Nervous Impulses May Hold Key to Successful Dieting
Nervous eaters might be on to something.
A new study by the Baker IDI Heart & Diabetes Institute has found that weight loss can be predicted by baseline resting muscle sympathetic nerve activity (MSNA). People with higher resting nerve activity saw significantly greater success during a 12-week dietary weight-loss program.
“Our findings provide two opportunities,” said Nora Straznicky, Ph.D., a scientific staff member at the Baker IDI Heart & Diabetes Institute in Melbourne, Australia and lead author of the study. “First, we may be able to identify those persons who would benefit most from lifestyle weight-loss interventions, such as dieting. Secondly, the findings may also help in developing weight-loss treatments through stimulating this specific nervous activity."
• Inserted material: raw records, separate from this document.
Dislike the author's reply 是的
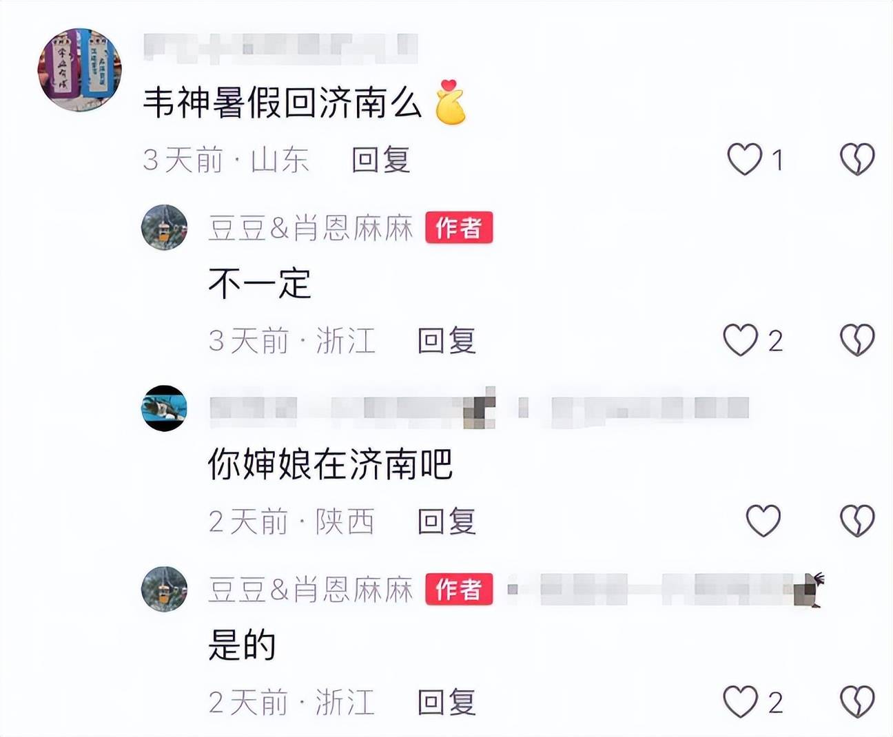Viewport: 893px width, 737px height. pyautogui.click(x=857, y=702)
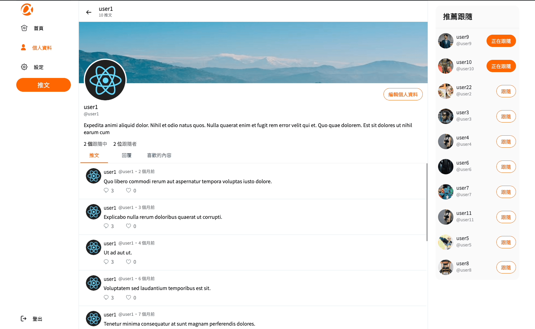The width and height of the screenshot is (535, 329).
Task: Click the logout icon
Action: click(24, 319)
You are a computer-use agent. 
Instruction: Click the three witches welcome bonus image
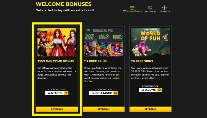tap(57, 42)
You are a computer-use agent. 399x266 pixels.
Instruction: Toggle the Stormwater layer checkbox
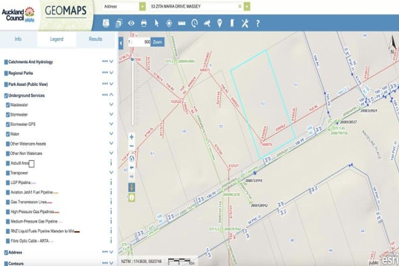click(x=8, y=114)
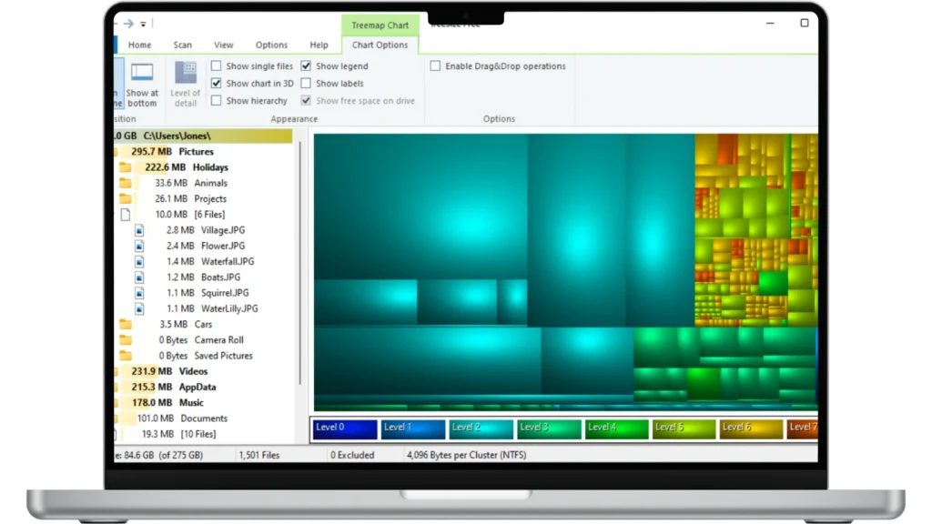Screen dimensions: 932x524
Task: Click the Village.JPG image file icon
Action: 139,230
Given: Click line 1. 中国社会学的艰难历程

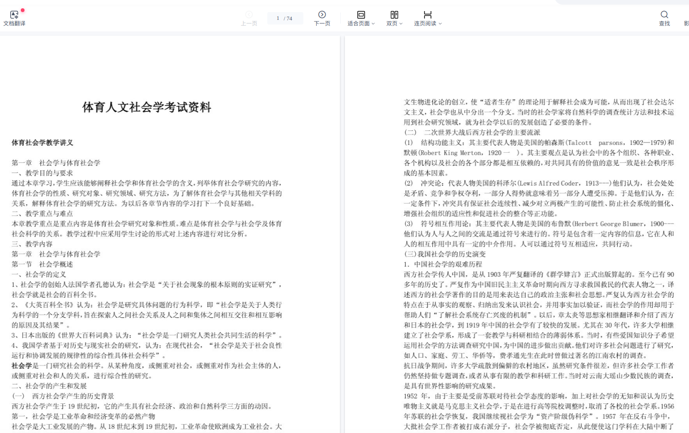Looking at the screenshot, I should pyautogui.click(x=443, y=264).
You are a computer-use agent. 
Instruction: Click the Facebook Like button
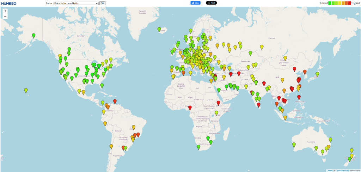[195, 3]
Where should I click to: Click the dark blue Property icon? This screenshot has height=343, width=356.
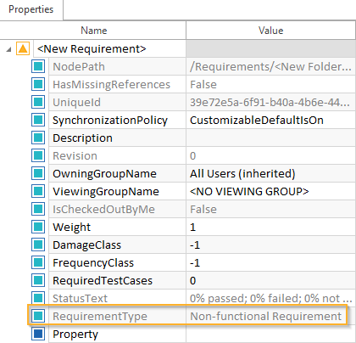coord(38,334)
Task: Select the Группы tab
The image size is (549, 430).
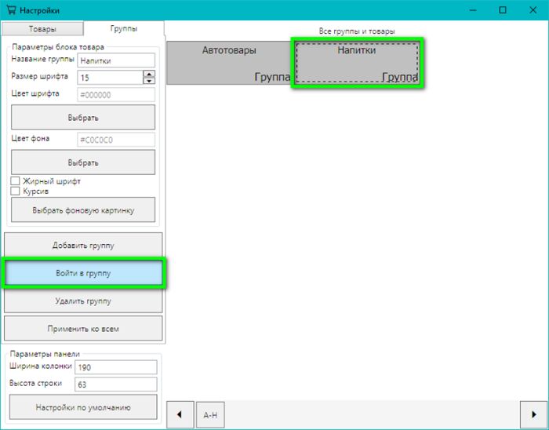Action: pyautogui.click(x=123, y=29)
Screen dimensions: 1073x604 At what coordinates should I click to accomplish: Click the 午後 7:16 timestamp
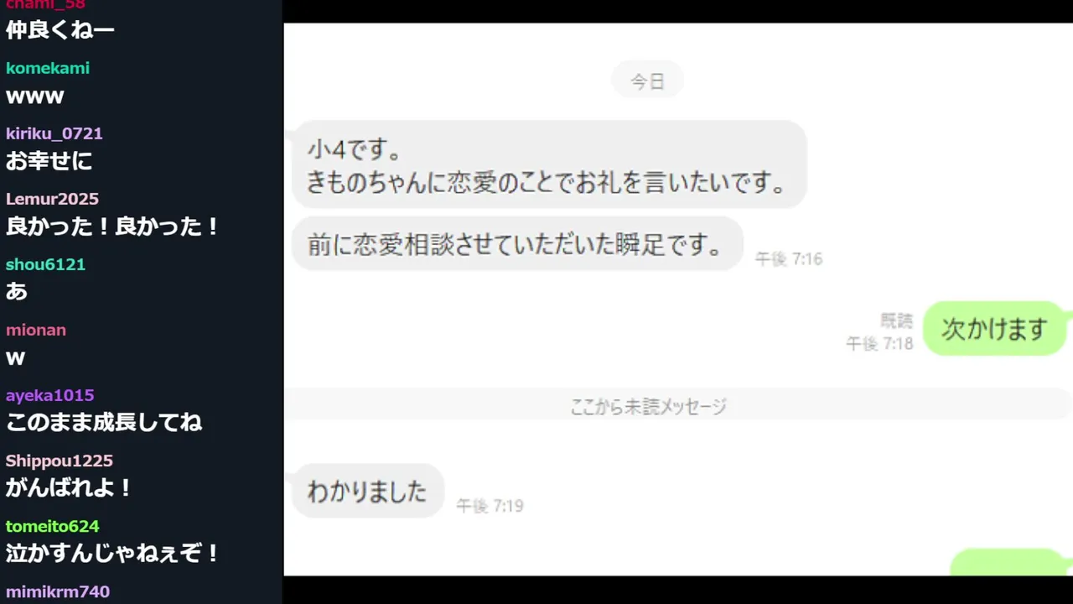point(789,259)
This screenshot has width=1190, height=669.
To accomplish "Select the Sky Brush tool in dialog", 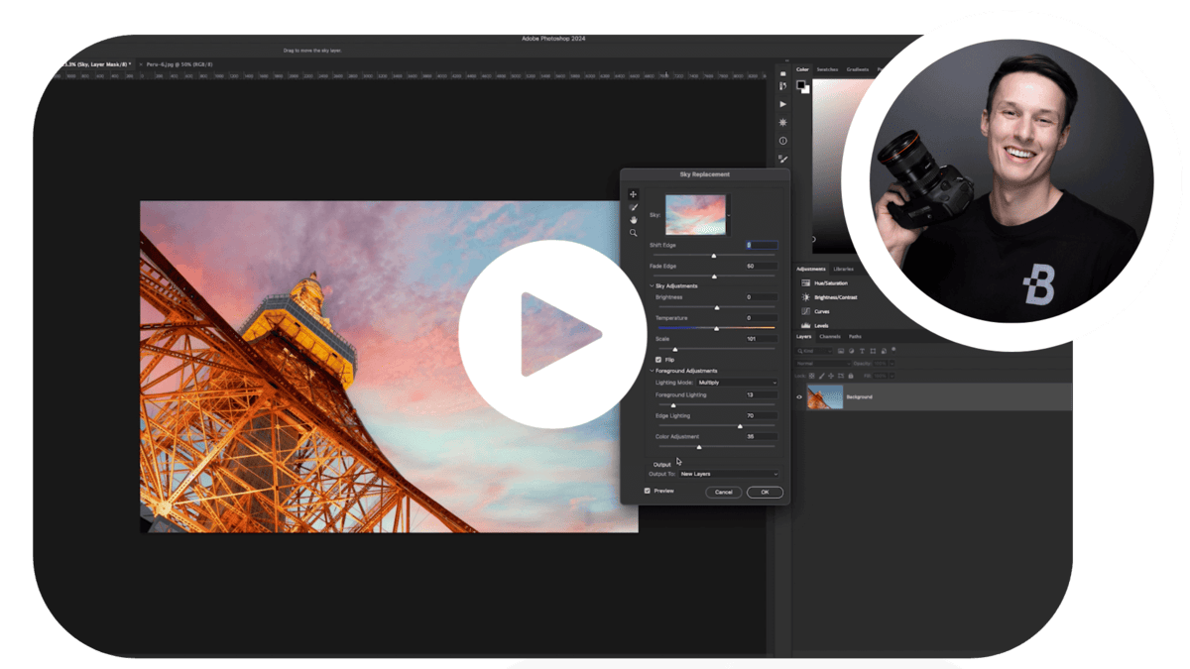I will click(634, 207).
Researchers examined 42 overweight or obese subjects who had participated in dietary-lifestyle intervention trials that cut their daily caloric intake by 30 percent for 12 weeks. Resting MSNA was measured using microneurography, which involves inserting metal microelectrodes, a bundle of nerve fibers. The sympathetic nervous system plays a pivotal role in regulating metabolism.
"We also found that successful weight losers demonstrated large increases in nerve activity following a carbohydrate test meal, whereas the responses were completely blunted in weight-loss resistant subjects," said Straznicky. "Our findings suggest a significant contribution of subconscious nervous system activity to the success of dietary weight loss."
The study will be published in the February, 2012, issue of The Endocrine Society's Journal of Clinical Endocrinology & Metabolism.